[AIM OF THE EXERCISE] Copy word for word the stretch of the listing below from the line containing "The height and" through the end of the listing, and leave the pictures out of your copy.

[EXERCISE INPUTS]
————

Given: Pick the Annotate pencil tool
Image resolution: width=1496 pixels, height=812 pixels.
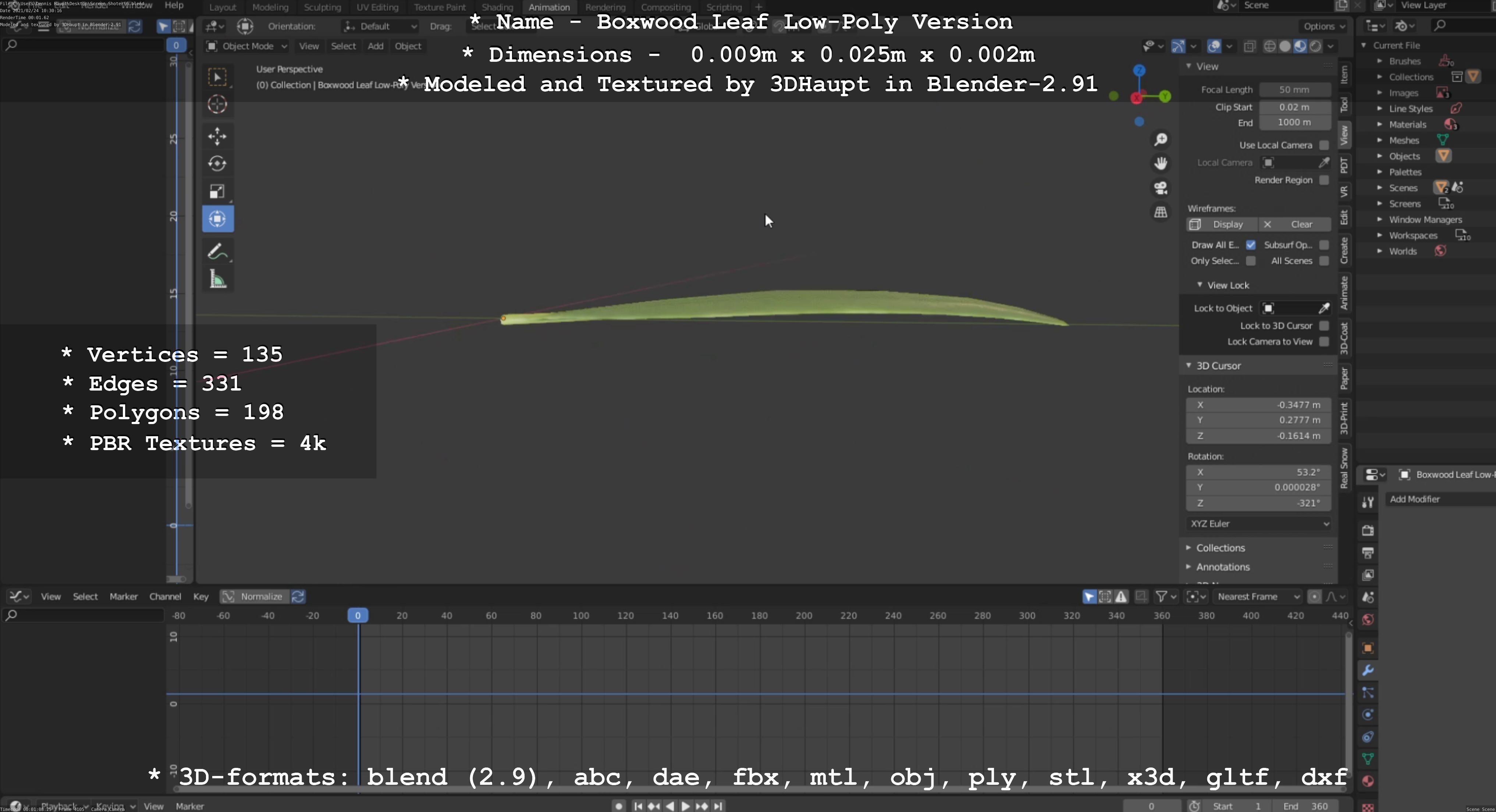Looking at the screenshot, I should coord(217,252).
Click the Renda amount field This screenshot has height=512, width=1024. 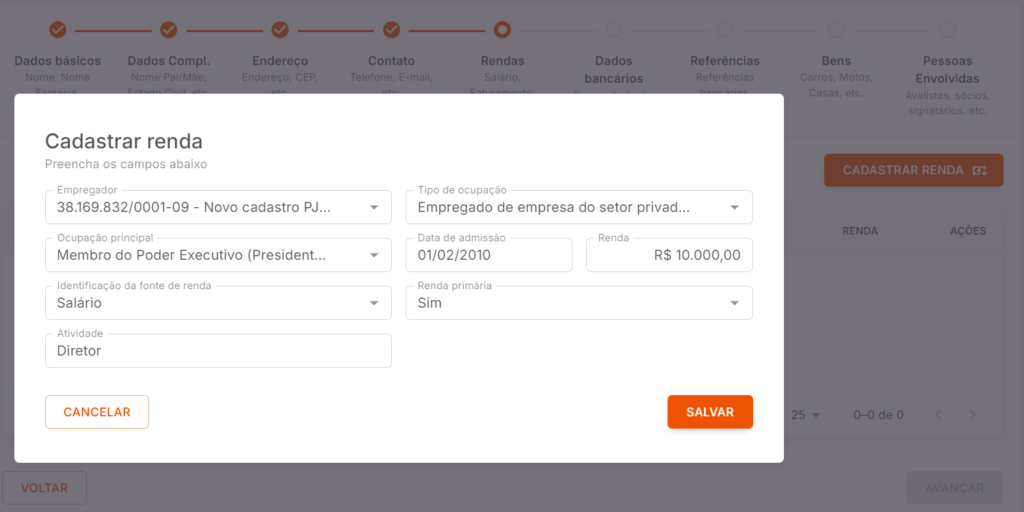point(669,255)
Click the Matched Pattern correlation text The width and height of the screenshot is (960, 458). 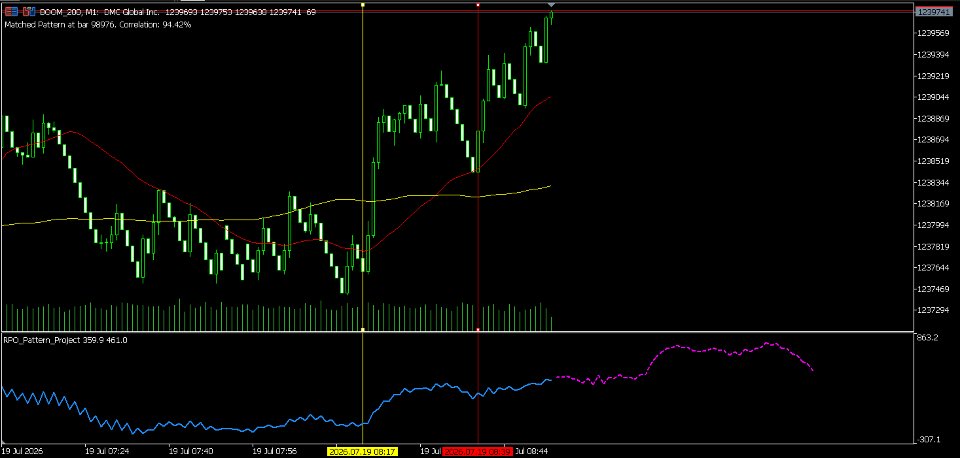98,25
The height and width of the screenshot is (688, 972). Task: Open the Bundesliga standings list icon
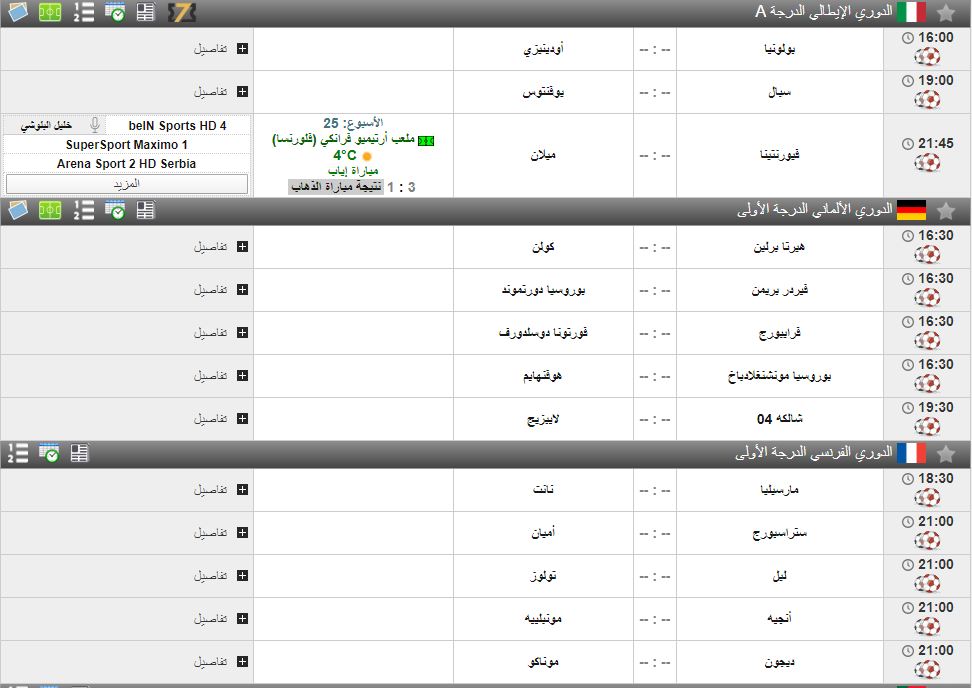pos(84,210)
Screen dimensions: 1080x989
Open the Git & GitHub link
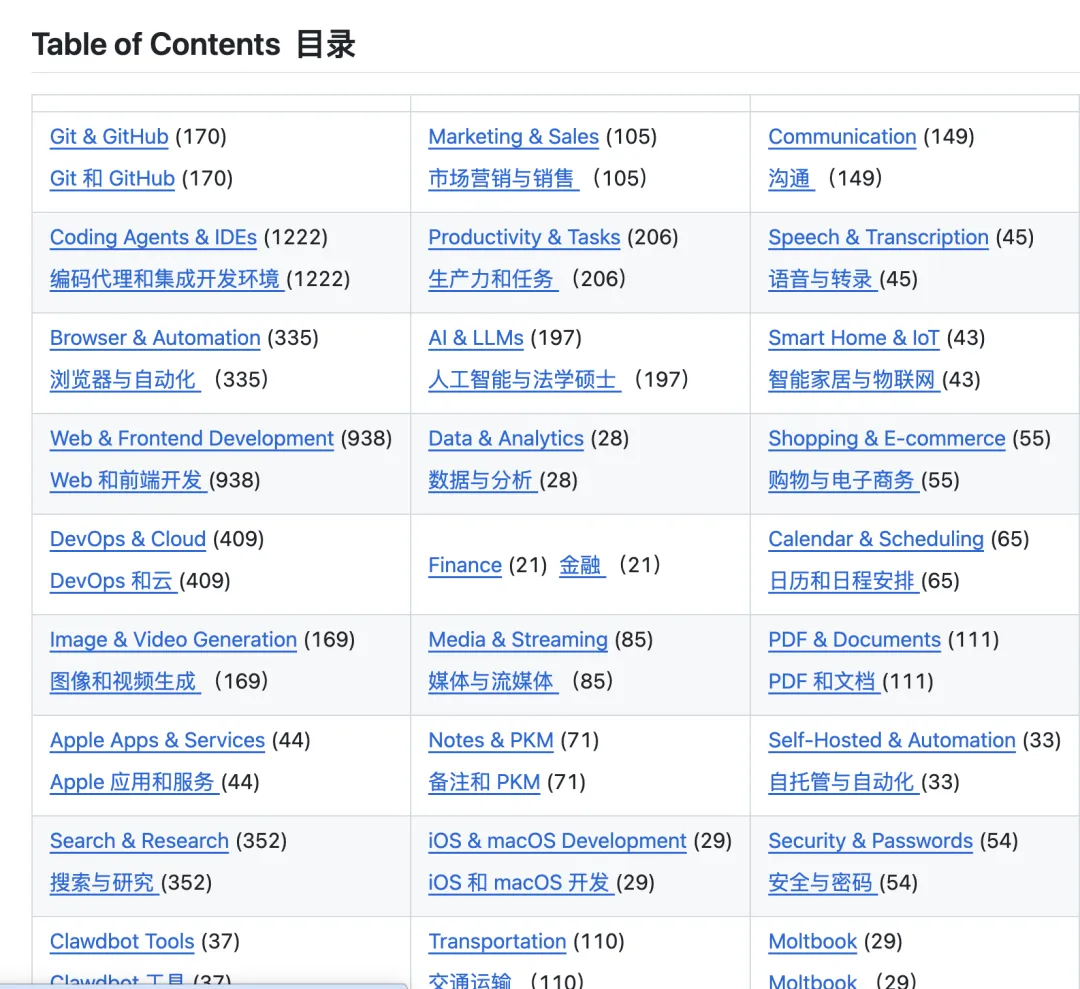tap(109, 136)
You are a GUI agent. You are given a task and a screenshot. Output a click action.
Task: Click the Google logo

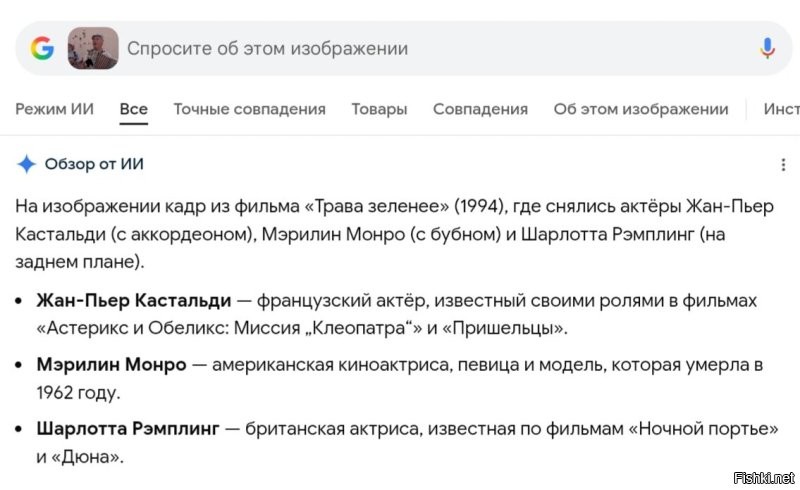coord(42,48)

————

[RESPONSE TO THE EXERCISE]
The height and width of the screenshot is (688, 972). Task: Open the Bundesliga standings list icon
pos(84,210)
Screen dimensions: 1080x989
Open the Git & GitHub link
tap(109, 136)
You are a GUI agent. You are given a task and a screenshot. Output a click action.
Task: Click the Google logo

coord(42,48)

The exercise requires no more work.